**What you will do**
Nothing in the records may be left out or altered; reproduce them all exactly.

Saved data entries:
=== Begin Enclosure ===

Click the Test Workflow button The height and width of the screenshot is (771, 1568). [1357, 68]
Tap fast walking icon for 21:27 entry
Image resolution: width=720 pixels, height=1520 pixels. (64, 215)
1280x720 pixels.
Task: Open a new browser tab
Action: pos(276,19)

=== End Enclosure ===

**Result**
Click the Test Workflow button The height and width of the screenshot is (771, 1568). [1357, 68]
Tap fast walking icon for 21:27 entry
Image resolution: width=720 pixels, height=1520 pixels. (64, 215)
1280x720 pixels.
Task: Open a new browser tab
Action: pos(276,19)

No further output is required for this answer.